A prefeitura não nega a criação dos grupos e diz que faz isso para "melhor informar a população" justificando que, como, por exemplo, quando uma parte da imprensa veiculou que um hospital (no caso, o Albert Schweitzer) estava fechado, mas a unidade estava aberta para atendimento a quem precisava. A Prefeitura do Rio destaca que uma falsa informação pode levar pessoas necessitadas a não buscarem o tratamento onde ele é oferecido, causando riscos à saúde".

As 'invasões'

Em uma entrevista ao vivo para o Bom Dia Rio em 20 de agosto, no Hospital Rocha Faria, uma senhora cobrava a transferência para a mãe que tem câncer, mas não conseguiu terminar a conversa com a repórter porque dois homens começaram as agressões verbais e gritos de "Bolsonaro".

A repórter precisou, então, encerrar a reportagem e as agressões dos dois homens geraram uma confusão. Esse não foi um caso isolado, uma série de interrupções à imprensa já ocorrem no local. Os ataques, contudo, não acontecem por acaso. Ao contrário: são organizados e pelo poder público.

Pagos para atacar

Os agressores são contratados da prefeitura do Rio de Janeiro.

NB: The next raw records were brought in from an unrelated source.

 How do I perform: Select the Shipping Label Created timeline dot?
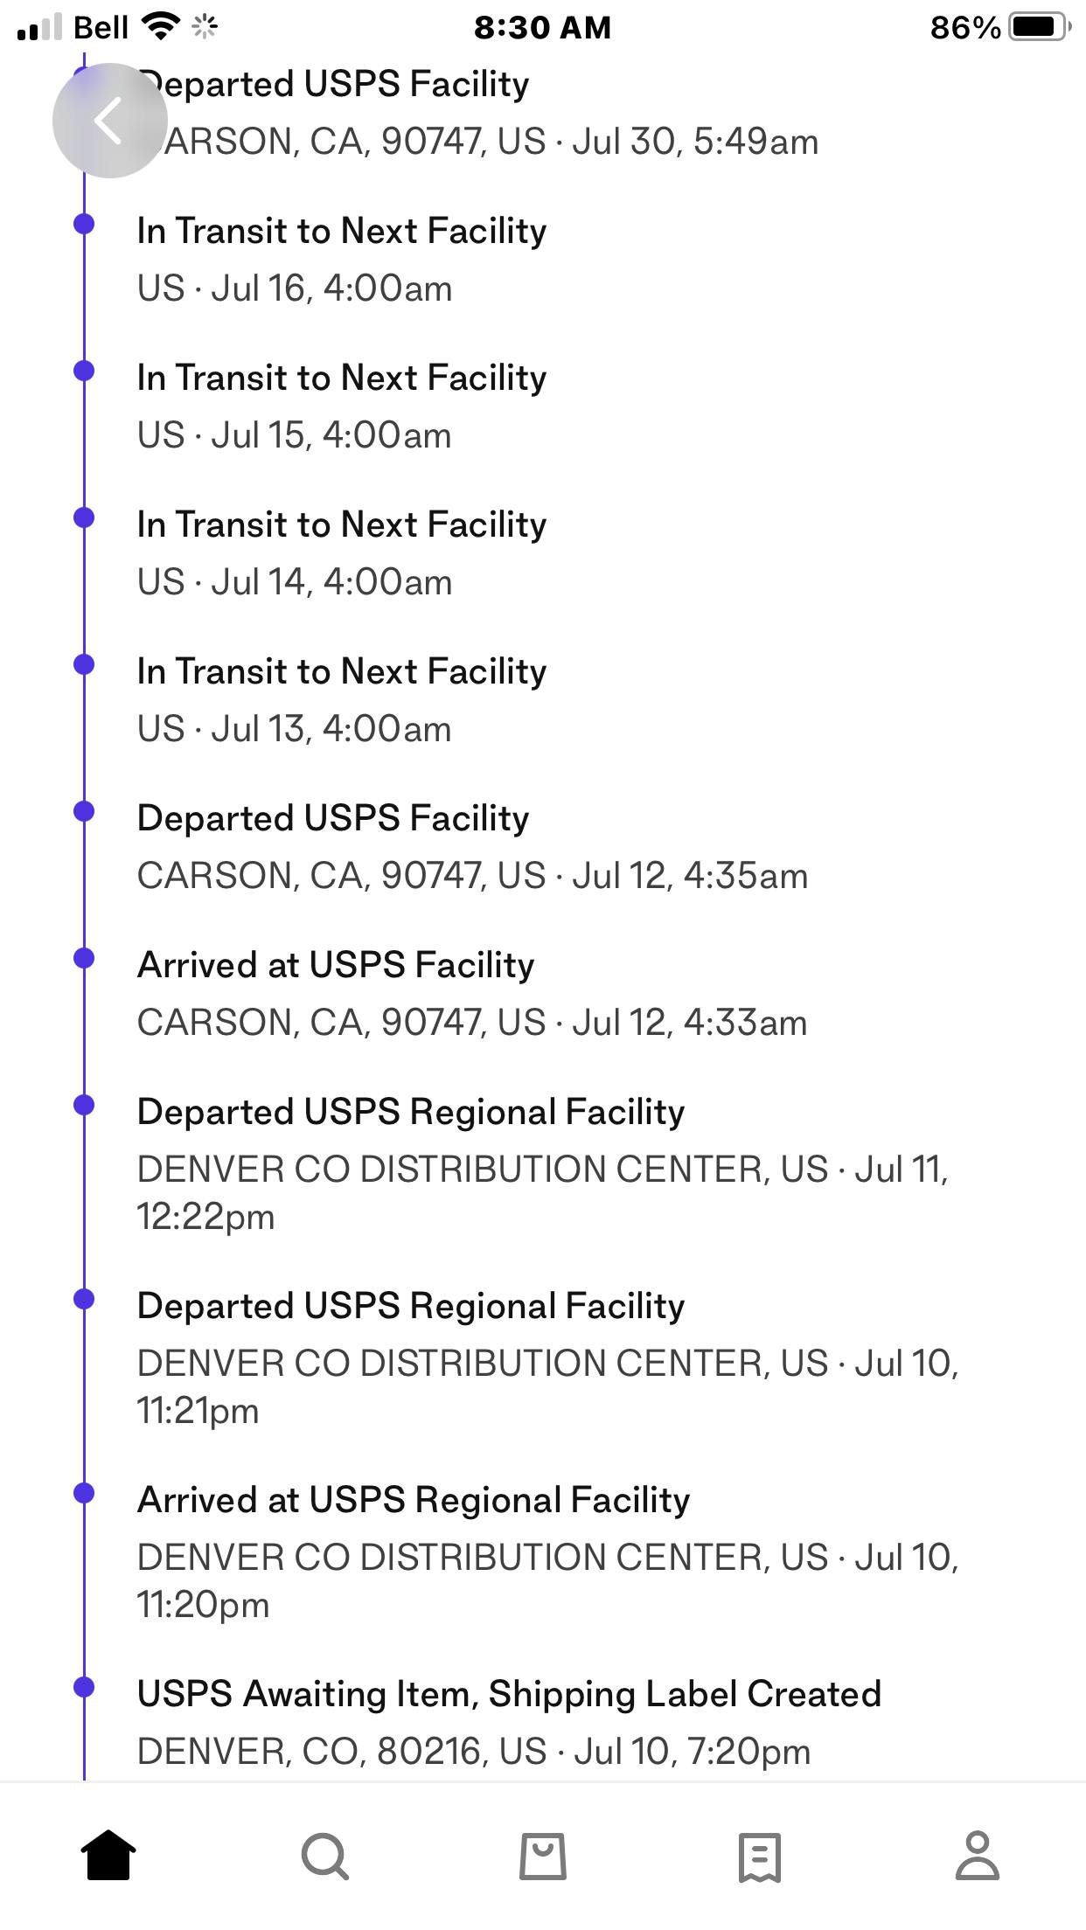pyautogui.click(x=84, y=1687)
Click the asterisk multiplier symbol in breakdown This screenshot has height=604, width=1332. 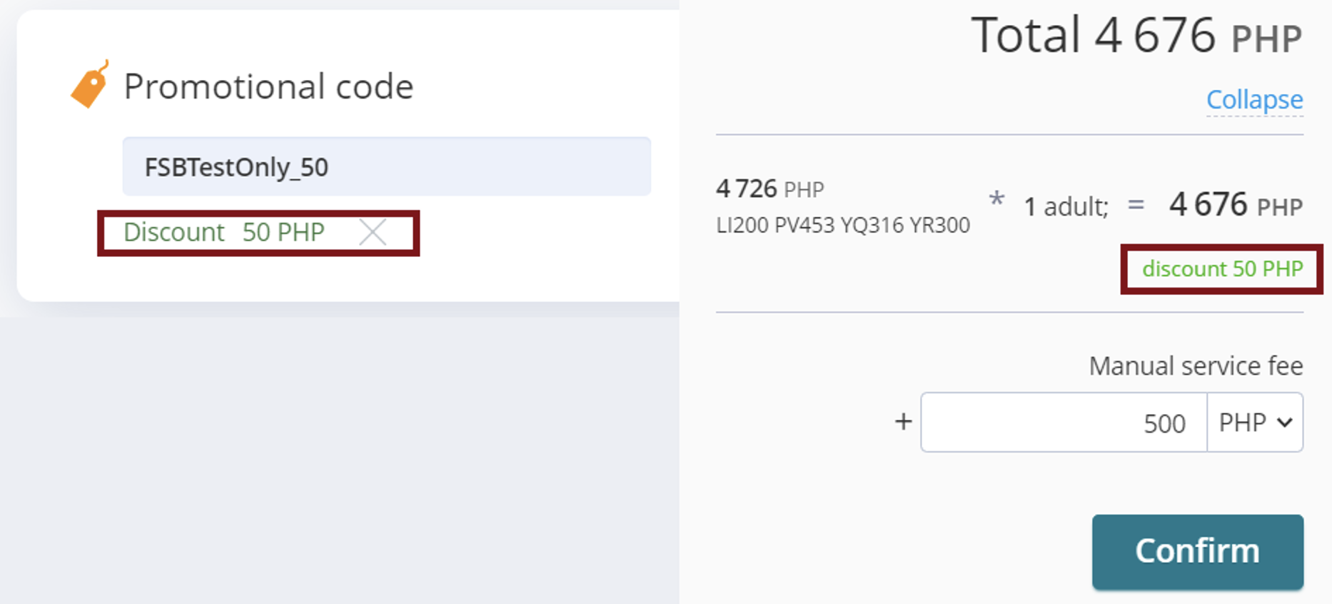[x=997, y=200]
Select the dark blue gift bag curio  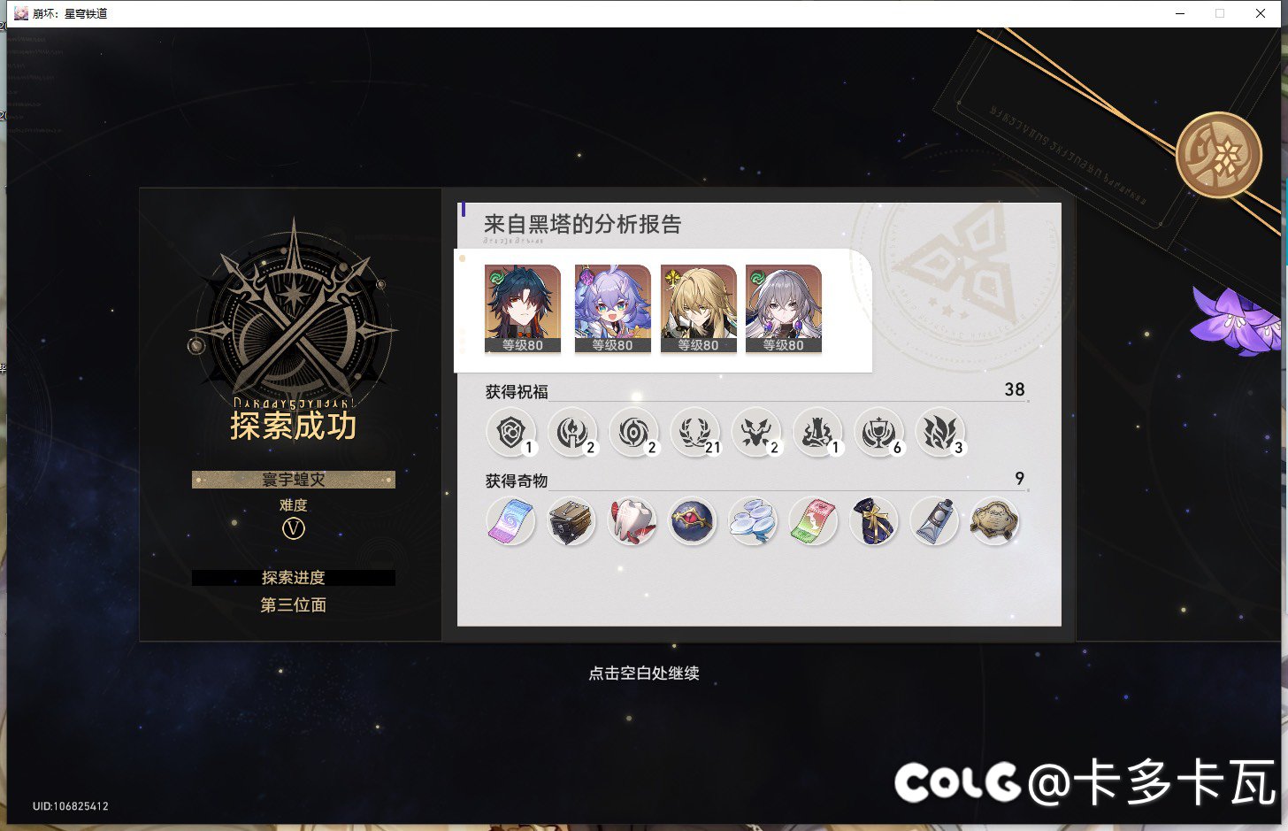pos(874,521)
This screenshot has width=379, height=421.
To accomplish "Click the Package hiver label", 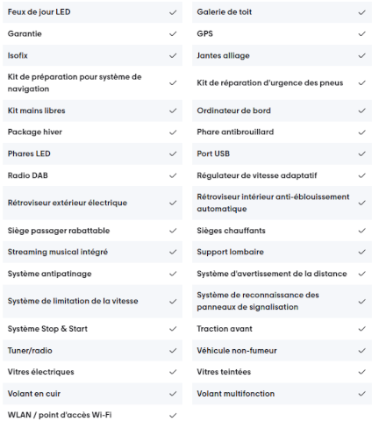I will pyautogui.click(x=35, y=132).
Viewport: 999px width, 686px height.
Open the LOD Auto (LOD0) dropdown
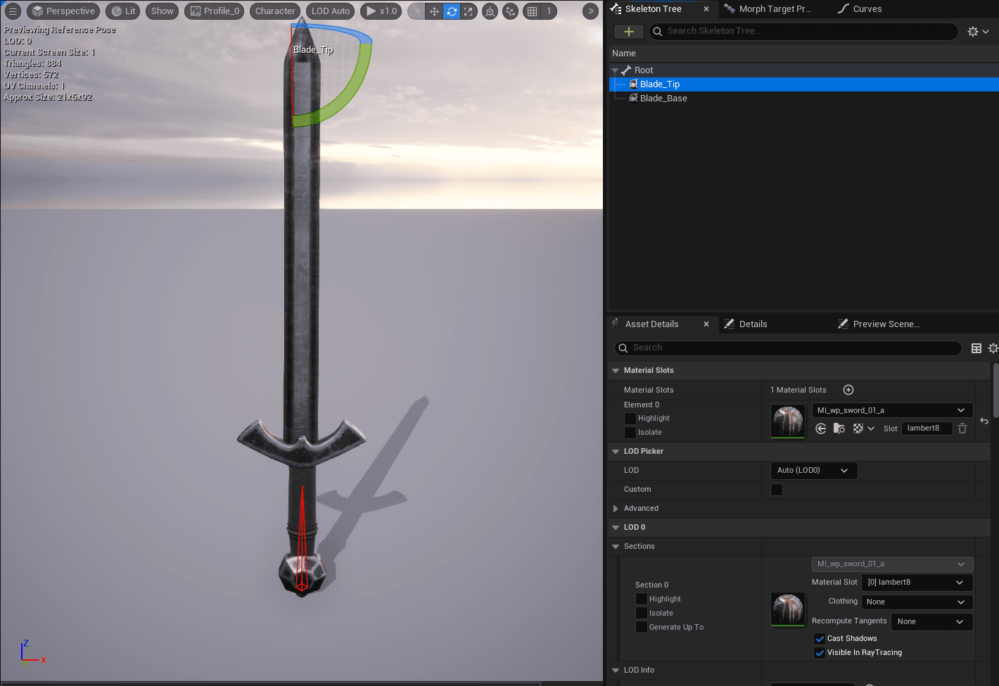814,471
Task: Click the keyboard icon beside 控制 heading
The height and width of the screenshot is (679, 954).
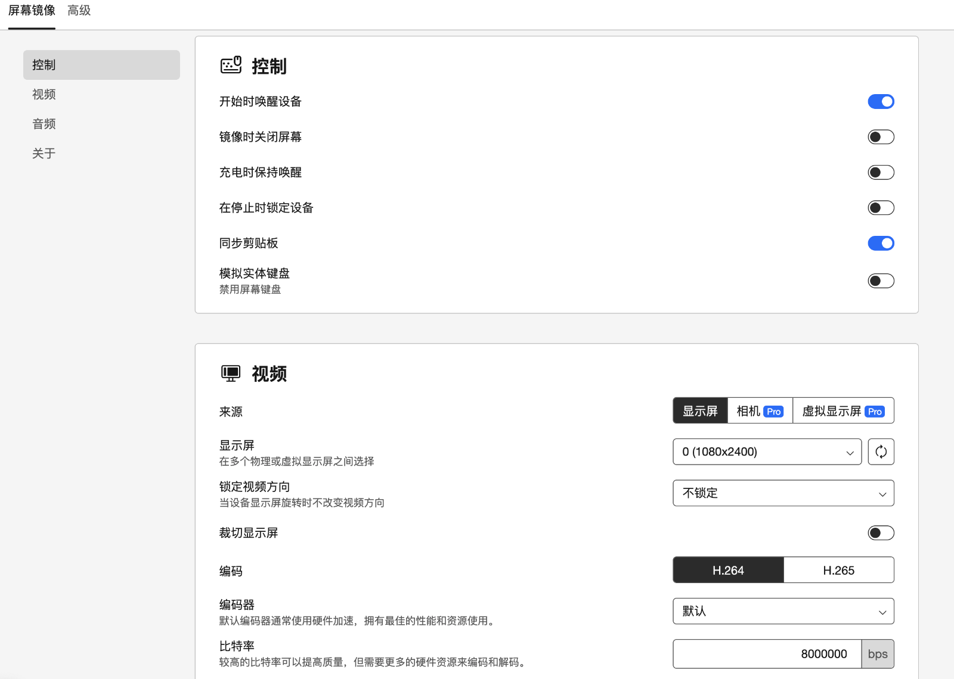Action: click(231, 65)
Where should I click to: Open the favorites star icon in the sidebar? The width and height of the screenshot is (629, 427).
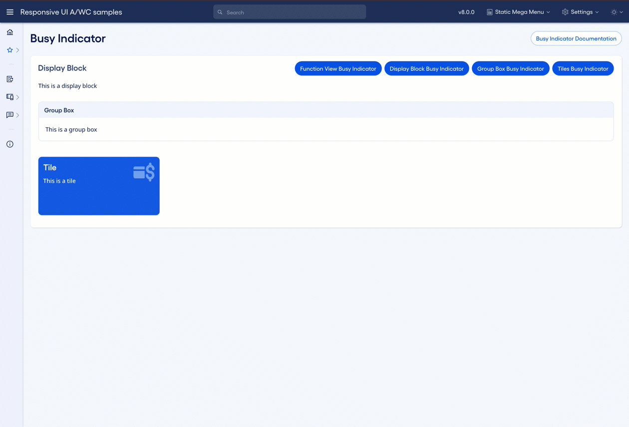9,50
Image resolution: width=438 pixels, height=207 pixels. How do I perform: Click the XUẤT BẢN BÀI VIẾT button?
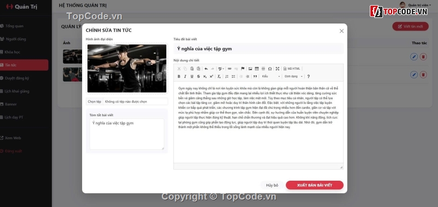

Eles recebem salários pagos pelo contribuinte para vigiar a porta de hospitais e clínicas, para constranger e ameaçar jornalistas e cidadãos que denunciam os problemas na saúde da capital fluminense.

Nesta segunda-feira (31/8), o repórter Paulo Renato Soares, da RJTV, fazia uma entrevista na porta do Hospital Salgado Filho, no Méier. Assim que a entrevista começou, o entrevistado foi interrompido. Veja o diálogo que foi ao ar:

Funcionário da prefeitura: "Fala isso não, meu querido".
Entrevistado: "Oi?"
Funcionário da prefeitura: "Fala isso não, cumpadre".
Entrevistado: "Como, perdi um dedo, não posso falar?"
Funcionário da prefeitura: "Fala isso não, meu irmão".
Entrevistado: "Não tô falando do hospital, não. Estou falando de Rocha Miranda".
Funcionário da prefeitura: "Você foi bem atendido, não foi?"
Repórter: “Ele [o entrevistado] não pode falar da saúde?"
Funcionário da prefeitura: "Não".
Repórter: "O senhor pode deixar ele falar da saúde?"
Funcionário da prefeitura: "Está tudo indo bem, meu querido"
O repórter, então, começa a confrontar o funcionário:
Repórter: "O senhor é o senhor José Robério Vicente".
Funcionário da prefeitura: "O hospital está tudo certinho, meu querido. O prefeito está trabalhando correto e bem."
Repórter: "Quem está trabalhando bem?"
Funcionário da prefeitura: "Com certeza, o prefeito está trabalhando bem. Na saúde. Que negócio é esse, rapaz?"

José Robério Vicente Adeliano foi admitido na prefeitura em novembro de 2018, em “cargo especial”. O salário bruto é de R$ 3.229.

'Missão' antiga, intensificada na pandemia

O homem, entrevistado pela TV Globo, conta ainda que a tática foi adotada no fim do ano passado e aumentou durante a pandemia. “Nós temos essa missão lá já há mais de 8 meses. Antes, já estava funcionando, mas quando entrou a Covid em março, ficou todos os dias. Existe plantão nas unidades para poder cercear a imprensa”, relatou.